Collected data entries:
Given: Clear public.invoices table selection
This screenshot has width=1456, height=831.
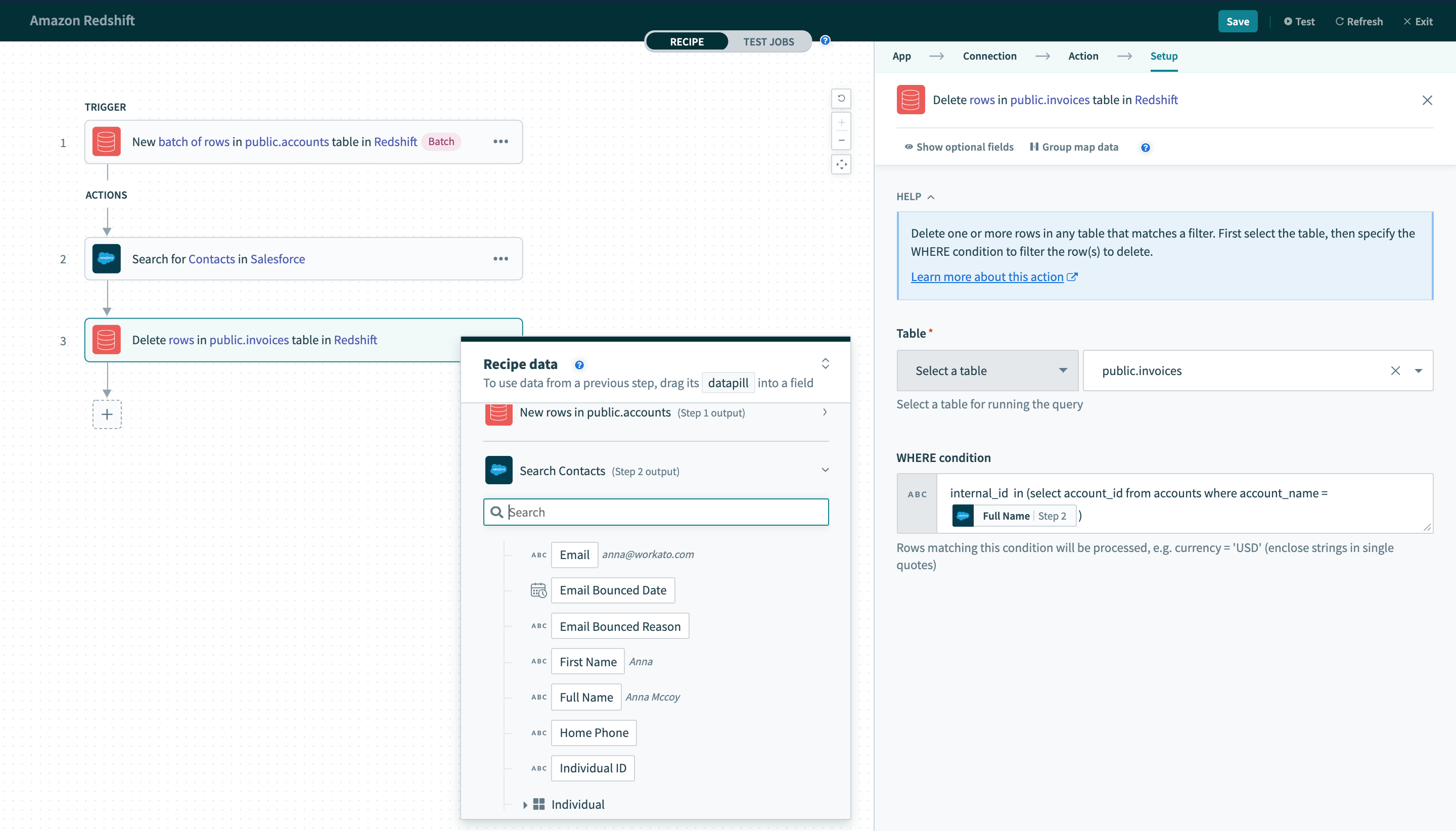Looking at the screenshot, I should (1395, 371).
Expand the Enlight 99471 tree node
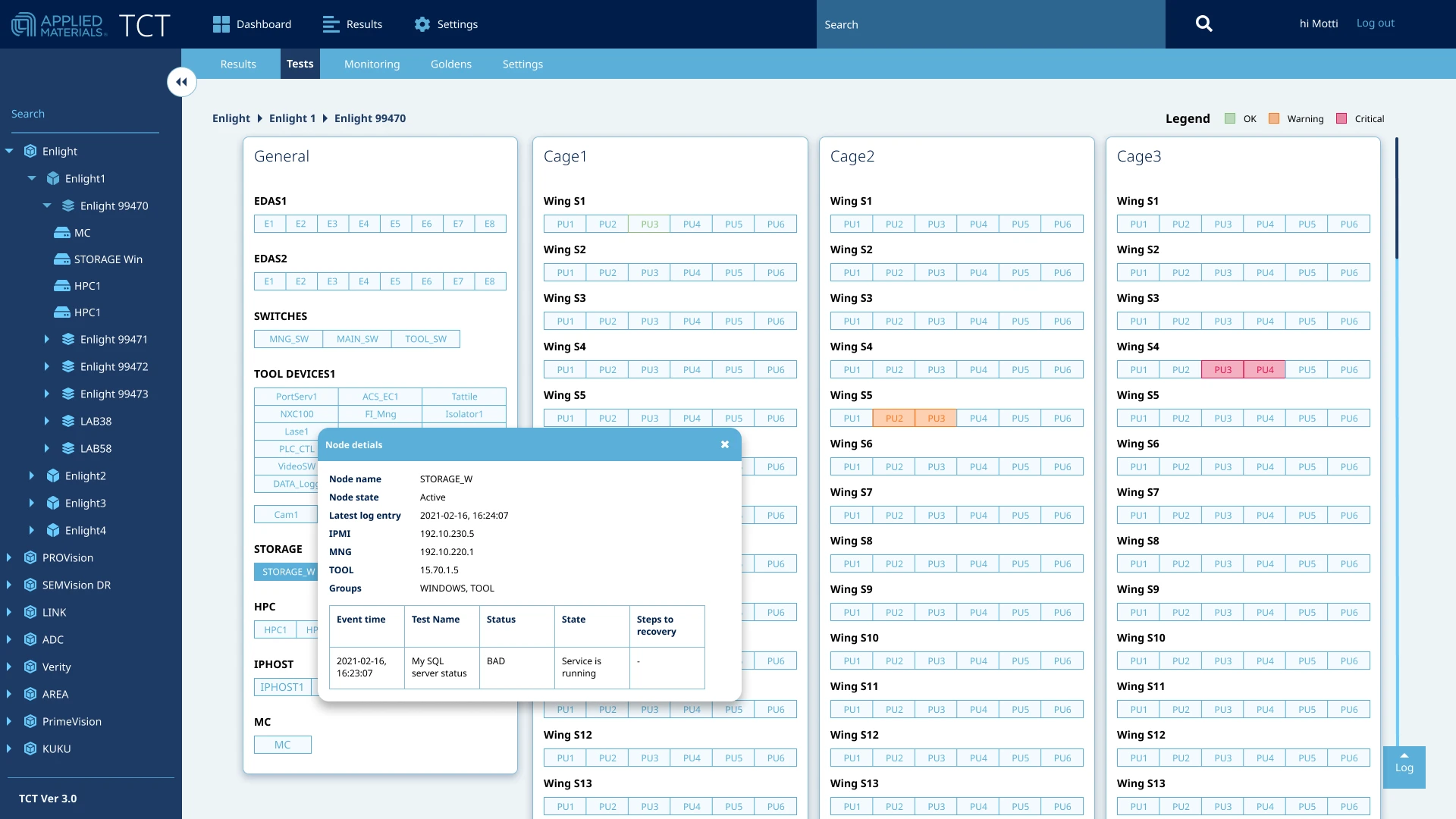The width and height of the screenshot is (1456, 819). coord(47,339)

§ Your assignment: Your answer must be exactly the lines from the one with "This screenshot has width=1456, height=831." through the last line of the entries, both included, with no pictures; please add nothing else.

§ Response to the exercise:
This screenshot has width=1456, height=831.
Looking at the screenshot, I should (1395, 371).
Expand the Enlight 99471 tree node
The width and height of the screenshot is (1456, 819). coord(47,339)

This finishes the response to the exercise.